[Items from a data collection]
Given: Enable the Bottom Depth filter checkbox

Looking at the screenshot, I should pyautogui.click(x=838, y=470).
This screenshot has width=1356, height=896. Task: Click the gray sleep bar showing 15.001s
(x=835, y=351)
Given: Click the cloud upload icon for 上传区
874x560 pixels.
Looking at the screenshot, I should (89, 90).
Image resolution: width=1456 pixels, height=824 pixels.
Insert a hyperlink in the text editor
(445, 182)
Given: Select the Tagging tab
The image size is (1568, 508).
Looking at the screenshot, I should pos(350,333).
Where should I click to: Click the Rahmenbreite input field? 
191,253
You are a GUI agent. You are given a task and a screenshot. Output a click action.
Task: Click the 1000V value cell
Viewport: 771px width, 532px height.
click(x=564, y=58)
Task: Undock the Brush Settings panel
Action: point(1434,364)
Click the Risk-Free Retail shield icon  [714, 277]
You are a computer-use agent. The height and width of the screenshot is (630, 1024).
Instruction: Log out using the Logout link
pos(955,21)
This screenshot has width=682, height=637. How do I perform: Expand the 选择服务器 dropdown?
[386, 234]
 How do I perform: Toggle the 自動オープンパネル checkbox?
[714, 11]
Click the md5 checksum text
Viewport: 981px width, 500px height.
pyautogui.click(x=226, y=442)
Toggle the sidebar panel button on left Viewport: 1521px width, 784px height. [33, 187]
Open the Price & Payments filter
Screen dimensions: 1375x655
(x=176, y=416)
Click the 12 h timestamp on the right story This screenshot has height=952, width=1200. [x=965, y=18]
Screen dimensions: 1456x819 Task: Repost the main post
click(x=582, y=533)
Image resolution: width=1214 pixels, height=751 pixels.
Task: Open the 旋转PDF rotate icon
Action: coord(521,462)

• **AIM OF THE EXERCISE**:
Render every line of the items above as a Markdown table with two columns, Row and Line, numbering the rows in order. Leave out blank lines.

• **EXERCISE ANSWER**:
| Row | Line |
|---|---|
| 1 | Given: Enable the Bottom Depth filter checkbox |
| 2 | Looking at the screenshot, I should pyautogui.click(x=838, y=470). |
| 3 | This screenshot has width=1356, height=896. Task: Click the gray sleep bar showing 15.001s |
| 4 | (x=835, y=351) |
| 5 | Given: Click the cloud upload icon for 上传区 |
| 6 | 874x560 pixels. |
| 7 | Looking at the screenshot, I should (89, 90). |
| 8 | Image resolution: width=1456 pixels, height=824 pixels. |
| 9 | Insert a hyperlink in the text editor |
| 10 | (445, 182) |
| 11 | Given: Select the Tagging tab |
| 12 | The image size is (1568, 508). |
| 13 | Looking at the screenshot, I should pos(350,333). |
| 14 | Where should I click to: Click the Rahmenbreite input field?  |
| 15 | 191,253 |
| 16 | You are a GUI agent. You are given a task and a screenshot. Output a click action. |
| 17 | Task: Click the 1000V value cell |
| 18 | Viewport: 771px width, 532px height. |
| 19 | click(x=564, y=58) |
| 20 | Task: Undock the Brush Settings panel |
| 21 | Action: point(1434,364) |
| 22 | Click the Risk-Free Retail shield icon  [714, 277] |
| 23 | You are a computer-use agent. The height and width of the screenshot is (630, 1024). |
| 24 | Instruction: Log out using the Logout link |
| 25 | pos(955,21) |
| 26 | This screenshot has width=682, height=637. How do I perform: Expand the 选择服务器 dropdown? |
| 27 | [386, 234] |
| 28 |  How do I perform: Toggle the 自動オープンパネル checkbox? |
| 29 | [714, 11] |
| 30 | Click the md5 checksum text |
| 31 | Viewport: 981px width, 500px height. |
| 32 | pyautogui.click(x=226, y=442) |
| 33 | Toggle the sidebar panel button on left Viewport: 1521px width, 784px height. [33, 187] |
| 34 | Open the Price & Payments filter |
| 35 | Screen dimensions: 1375x655 |
| 36 | (x=176, y=416) |
| 37 | Click the 12 h timestamp on the right story This screenshot has height=952, width=1200. [x=965, y=18] |
| 38 | Screen dimensions: 1456x819 Task: Repost the main post |
| 39 | click(x=582, y=533) |
| 40 | Image resolution: width=1214 pixels, height=751 pixels. |
| 41 | Task: Open the 旋转PDF rotate icon |
| 42 | Action: coord(521,462) |